A Parma giungeva al mattino del 4 agosto, con il compito di risolvere una situazione che nel corso delle ore precedenti era precipitata:
Ingresso in città alle prime luci dell’alba. Movimento di pattuglie. Spari. La popolazione civile ha vegliato insonne: quasi tutte le finestre sono illuminate.
(Ibidem, p. 115),
Giunto in città, pose la sede del comando fascista in piazzale Steccata, presso l’Hotel croce bianca, e si recò in mattinata dal prefetto, comunicandogli l’ultimatum: o la città tornava alla normalità entro le 12 dello stesso giorno, o i fascisti si sarebbero sostituiti all’autorità pubblica. L’ultimatum fu prorogato alle 14 ma le modalità di realizzazione indispettirono Balbo che ruppe i rapporti col prefetto e chiese in cambio della smobilitazione fascista, la cessione di tutti i poter all’autorità militare, cosa che avvenne alle ore 24 del 5 agosto, non prima però di aver tentato – e fallito – un’ultima sortita in Oltretorrente.

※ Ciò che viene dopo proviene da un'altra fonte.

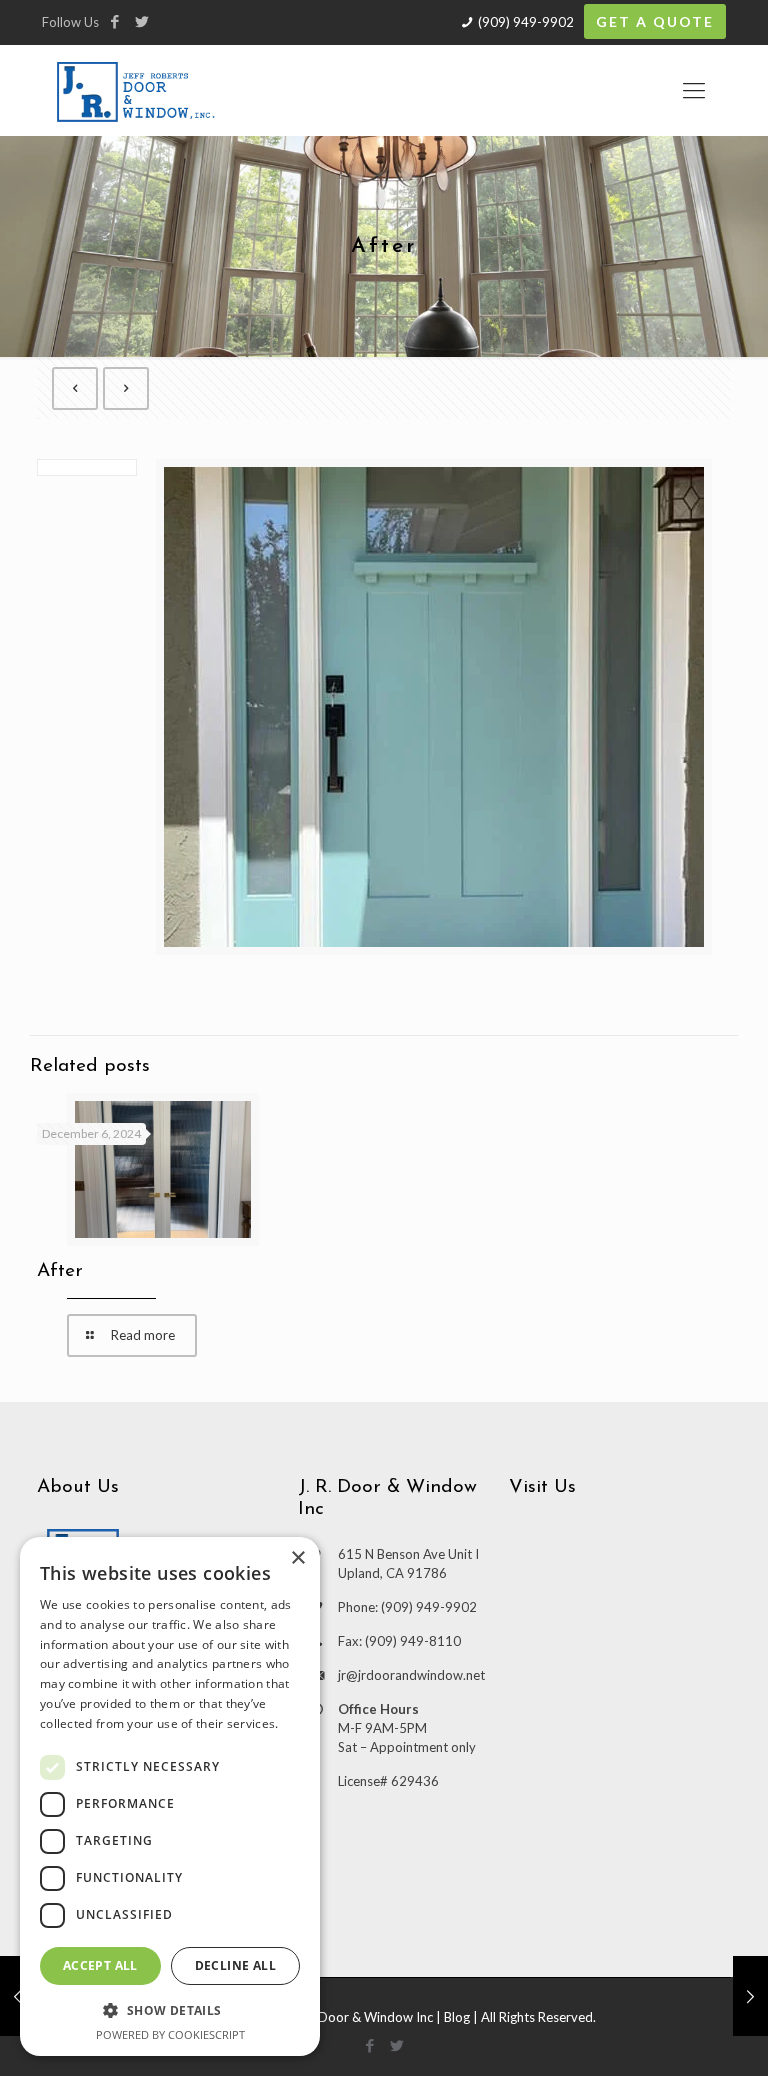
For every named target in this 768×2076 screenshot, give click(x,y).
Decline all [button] (235, 1965)
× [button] (297, 1558)
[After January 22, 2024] (17, 1996)
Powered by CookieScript (170, 2034)
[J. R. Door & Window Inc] (136, 90)
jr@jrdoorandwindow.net (411, 1675)
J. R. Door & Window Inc (362, 2017)
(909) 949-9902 (526, 22)
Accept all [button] (100, 1965)
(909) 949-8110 (413, 1641)
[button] (170, 2010)
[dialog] (170, 1796)
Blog (457, 2017)
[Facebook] (114, 21)
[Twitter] (141, 21)
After (60, 1271)
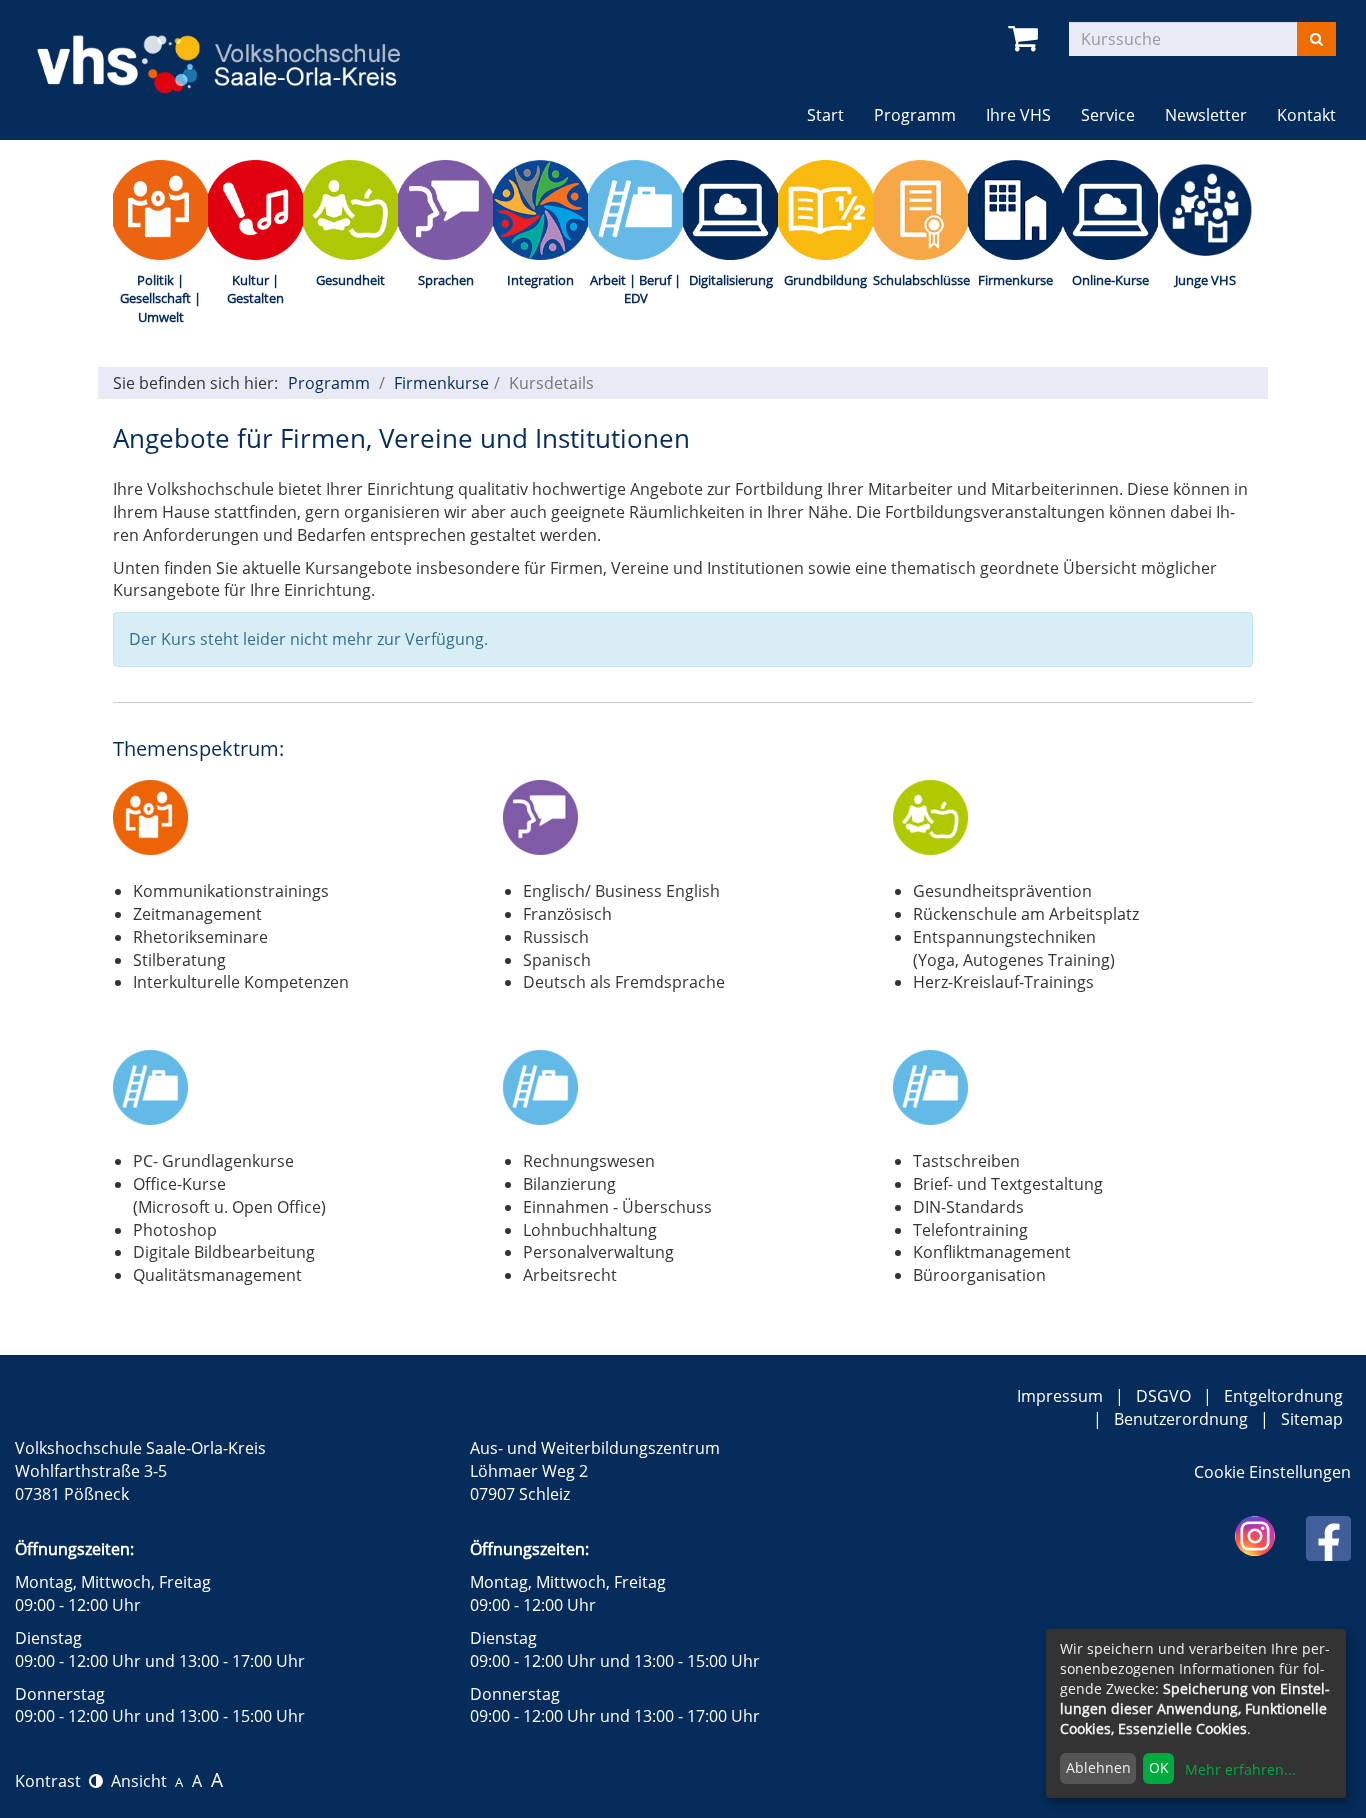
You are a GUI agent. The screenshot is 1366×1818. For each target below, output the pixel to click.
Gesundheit (350, 280)
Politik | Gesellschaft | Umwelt (160, 298)
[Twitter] (1255, 1535)
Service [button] (1108, 115)
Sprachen (446, 280)
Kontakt (1306, 115)
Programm (329, 383)
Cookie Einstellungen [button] (1272, 1472)
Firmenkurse (1015, 280)
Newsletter (1206, 115)
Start (825, 115)
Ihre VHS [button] (1018, 115)
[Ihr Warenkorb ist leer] (1026, 38)
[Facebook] (1328, 1537)
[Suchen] (1316, 39)
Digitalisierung (731, 280)
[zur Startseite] (237, 51)
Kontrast (52, 1781)
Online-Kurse (1110, 280)
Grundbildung (825, 280)
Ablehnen (1098, 1767)
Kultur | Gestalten (255, 289)
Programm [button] (922, 114)
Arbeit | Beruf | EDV (635, 289)
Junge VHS (1205, 280)
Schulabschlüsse (920, 280)
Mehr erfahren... (1240, 1769)
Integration (540, 280)
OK (1159, 1767)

Hotel croce bianca, sede del comando fascista. Edificio non più esistente, distrutto nei bombardamenti del 1944.
Il 6 agosto cominciò quindi la smobilitazione fascista. Balbo, dopo aver arringato le camicie nere in Pilotta, lasciò la città, accompagnato da un’ultima provocazione da parte dei rivoltosi, che spararono alcuni colpi contro la sua auto in transito in strada Garibaldi.
Nei mesi successivi fu ancora protagonista delle vicende nazionali del partito fascista. Fece parte del quadrumvirato che guidò la marcia su Roma, da allora la sua fortuna nel regime non tramontò mai, godendo di grande popolarità – soprattutto con le sue famose trasvolate – e occupando importanti incarichi, come quello di ministro dell’Aereonautica e di governatore della Libia. Proprio in Libia trovò accidentalmente la morte pochi giorni dopo l’ingresso dell’Italia nella Seconda guerra mondiale, abbattuto in volo per errore dalla contraerea italiana.
Bibliografia:
- I. Balbo, Diario 1922, Mondadori, Milano, 1932.
- A. Baravelli (a cura di), Il fascismo in persona. Italo Balbo, la storia e il mito, Mimesis, Milano-Udine, 2021.
- M. Franzinelli, Squadristi. Protagonisti e tecniche della violenza fascista 1919-1922, Mondadori, Milano, 2003.
- G.B. Guerra, Italo Balbo, Vallardi, Milano, 1984.
- G. Rochat, Italo Balbo, Utet, Torino, 1986.
- C.G. Segrè, Italo Balbo. A fascist life, University of California Press, Berkley, 1987.